== EXERCISE MATERIAL ==

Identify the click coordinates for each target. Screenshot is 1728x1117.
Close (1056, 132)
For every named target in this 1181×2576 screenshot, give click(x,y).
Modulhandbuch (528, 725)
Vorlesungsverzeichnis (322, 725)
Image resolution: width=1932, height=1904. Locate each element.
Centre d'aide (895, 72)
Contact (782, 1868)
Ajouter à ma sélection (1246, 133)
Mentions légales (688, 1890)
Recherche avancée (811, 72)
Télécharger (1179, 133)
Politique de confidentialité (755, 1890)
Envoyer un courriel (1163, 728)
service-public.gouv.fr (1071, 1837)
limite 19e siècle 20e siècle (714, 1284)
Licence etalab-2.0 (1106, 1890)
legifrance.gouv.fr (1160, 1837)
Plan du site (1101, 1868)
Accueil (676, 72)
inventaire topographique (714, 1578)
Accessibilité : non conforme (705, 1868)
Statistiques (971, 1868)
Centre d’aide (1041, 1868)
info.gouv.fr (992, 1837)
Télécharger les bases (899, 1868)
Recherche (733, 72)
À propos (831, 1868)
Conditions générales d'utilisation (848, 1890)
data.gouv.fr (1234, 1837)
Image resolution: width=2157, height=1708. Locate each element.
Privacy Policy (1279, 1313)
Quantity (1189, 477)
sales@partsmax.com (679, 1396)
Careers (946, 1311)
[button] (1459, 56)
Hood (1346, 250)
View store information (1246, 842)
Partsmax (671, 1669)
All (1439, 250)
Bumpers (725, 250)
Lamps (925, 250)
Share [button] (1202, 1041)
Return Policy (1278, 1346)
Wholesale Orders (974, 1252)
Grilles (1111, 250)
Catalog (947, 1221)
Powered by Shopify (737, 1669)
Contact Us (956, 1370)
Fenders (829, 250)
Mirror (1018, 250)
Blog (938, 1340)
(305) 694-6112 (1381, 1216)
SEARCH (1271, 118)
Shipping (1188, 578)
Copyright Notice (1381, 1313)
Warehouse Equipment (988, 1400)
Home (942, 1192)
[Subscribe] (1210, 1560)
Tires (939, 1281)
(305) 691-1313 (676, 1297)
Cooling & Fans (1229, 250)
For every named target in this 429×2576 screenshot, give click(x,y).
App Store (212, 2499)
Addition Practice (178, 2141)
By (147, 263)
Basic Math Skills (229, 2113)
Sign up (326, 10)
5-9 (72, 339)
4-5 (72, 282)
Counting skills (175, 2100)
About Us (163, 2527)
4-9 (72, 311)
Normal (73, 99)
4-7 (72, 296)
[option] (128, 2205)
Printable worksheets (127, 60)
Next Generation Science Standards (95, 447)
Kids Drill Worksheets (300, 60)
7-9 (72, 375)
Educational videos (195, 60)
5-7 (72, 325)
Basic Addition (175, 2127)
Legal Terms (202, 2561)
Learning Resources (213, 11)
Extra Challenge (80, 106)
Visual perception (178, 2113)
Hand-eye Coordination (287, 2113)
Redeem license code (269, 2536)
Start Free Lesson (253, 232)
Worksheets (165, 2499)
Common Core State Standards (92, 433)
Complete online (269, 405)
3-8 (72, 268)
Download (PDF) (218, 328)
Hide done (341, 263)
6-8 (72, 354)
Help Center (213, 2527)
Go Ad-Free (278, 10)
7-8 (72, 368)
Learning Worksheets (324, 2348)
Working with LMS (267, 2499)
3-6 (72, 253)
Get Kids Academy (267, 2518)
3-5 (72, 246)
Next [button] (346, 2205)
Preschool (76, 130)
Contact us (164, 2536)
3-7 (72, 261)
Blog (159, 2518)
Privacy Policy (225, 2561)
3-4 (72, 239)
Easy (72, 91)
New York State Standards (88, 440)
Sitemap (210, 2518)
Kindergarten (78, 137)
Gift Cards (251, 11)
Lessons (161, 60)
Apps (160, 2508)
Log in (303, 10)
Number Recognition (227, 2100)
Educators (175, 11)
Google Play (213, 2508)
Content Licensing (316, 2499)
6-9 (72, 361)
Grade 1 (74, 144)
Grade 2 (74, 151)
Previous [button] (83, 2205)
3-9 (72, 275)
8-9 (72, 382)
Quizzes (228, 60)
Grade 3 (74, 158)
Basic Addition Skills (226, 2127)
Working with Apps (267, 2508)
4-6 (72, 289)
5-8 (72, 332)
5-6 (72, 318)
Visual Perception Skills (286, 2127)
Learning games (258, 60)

===

WHAT TO DO: The response must contain every entry, each one identical to the original.

PROBLEM SOLUTION:
Identify the click coordinates for each target. Screenshot is 1728x1117.
Close (1056, 132)
For every named target in this 1181×2576 screenshot, give click(x,y).
Modulhandbuch (528, 725)
Vorlesungsverzeichnis (322, 725)
Image resolution: width=1932, height=1904. Locate each element.
Centre d'aide (895, 72)
Contact (782, 1868)
Ajouter à ma sélection (1246, 133)
Mentions légales (688, 1890)
Recherche avancée (811, 72)
Télécharger (1179, 133)
Politique de confidentialité (755, 1890)
Envoyer un courriel (1163, 728)
service-public.gouv.fr (1071, 1837)
limite 19e siècle 20e siècle (714, 1284)
Licence etalab-2.0 (1106, 1890)
legifrance.gouv.fr (1160, 1837)
Plan du site (1101, 1868)
Accueil (676, 72)
inventaire topographique (714, 1578)
Accessibilité : non conforme (705, 1868)
Statistiques (971, 1868)
Centre d’aide (1041, 1868)
info.gouv.fr (992, 1837)
Télécharger les bases (899, 1868)
Recherche (733, 72)
À propos (831, 1868)
Conditions générales d'utilisation (848, 1890)
data.gouv.fr (1234, 1837)
Image resolution: width=2157, height=1708. Locate each element.
Privacy Policy (1279, 1313)
Quantity (1189, 477)
sales@partsmax.com (679, 1396)
Careers (946, 1311)
[button] (1459, 56)
Hood (1346, 250)
View store information (1246, 842)
Partsmax (671, 1669)
All (1439, 250)
Bumpers (725, 250)
Lamps (925, 250)
Share [button] (1202, 1041)
Return Policy (1278, 1346)
Wholesale Orders (974, 1252)
Grilles (1111, 250)
Catalog (947, 1221)
Powered by Shopify (737, 1669)
Contact Us (956, 1370)
Fenders (829, 250)
Mirror (1018, 250)
Blog (938, 1340)
(305) 694-6112 (1381, 1216)
SEARCH (1271, 118)
Shipping (1188, 578)
Copyright Notice (1381, 1313)
Warehouse Equipment (988, 1400)
Home (942, 1192)
[Subscribe] (1210, 1560)
Tires (939, 1281)
(305) 691-1313 (676, 1297)
Cooling & Fans (1229, 250)
For every named target in this 429×2576 screenshot, give click(x,y).
App Store (212, 2499)
Addition Practice (178, 2141)
By (147, 263)
Basic Math Skills (229, 2113)
Sign up (326, 10)
5-9 (72, 339)
4-5 (72, 282)
Counting skills (175, 2100)
About Us (163, 2527)
4-9 (72, 311)
Normal (73, 99)
4-7 (72, 296)
[option] (128, 2205)
Printable worksheets (127, 60)
Next Generation Science Standards (95, 447)
Kids Drill Worksheets (300, 60)
7-9 (72, 375)
Educational videos (195, 60)
5-7 (72, 325)
Basic Addition (175, 2127)
Legal Terms (202, 2561)
Learning Resources (213, 11)
Extra Challenge (80, 106)
Visual perception (178, 2113)
Hand-eye Coordination (287, 2113)
Redeem license code (269, 2536)
Start Free Lesson (253, 232)
Worksheets (165, 2499)
Common Core State Standards (92, 433)
Complete online (269, 405)
3-8 (72, 268)
Download (PDF) (218, 328)
Hide done (341, 263)
6-8 (72, 354)
Help Center (213, 2527)
Go Ad-Free (278, 10)
7-8 (72, 368)
Learning Worksheets (324, 2348)
Working with LMS (267, 2499)
3-6 (72, 253)
Get Kids Academy (267, 2518)
3-5 (72, 246)
Next [button] (346, 2205)
Preschool (76, 130)
Contact us (164, 2536)
3-7 (72, 261)
Blog (159, 2518)
Privacy Policy (225, 2561)
3-4 (72, 239)
Easy (72, 91)
New York State Standards (88, 440)
Sitemap (210, 2518)
Kindergarten (78, 137)
Gift Cards (251, 11)
Lessons (161, 60)
Apps (160, 2508)
Log in (303, 10)
Number Recognition (227, 2100)
Educators (175, 11)
Google Play (213, 2508)
Content Licensing (316, 2499)
6-9 (72, 361)
Grade 1 (74, 144)
Grade 2 (74, 151)
Previous [button] (83, 2205)
3-9 (72, 275)
8-9 (72, 382)
Quizzes (228, 60)
Grade 3 (74, 158)
Basic Addition Skills (226, 2127)
Working with Apps (267, 2508)
4-6 (72, 289)
5-8 (72, 332)
5-6 (72, 318)
Visual Perception Skills (286, 2127)
Learning games (258, 60)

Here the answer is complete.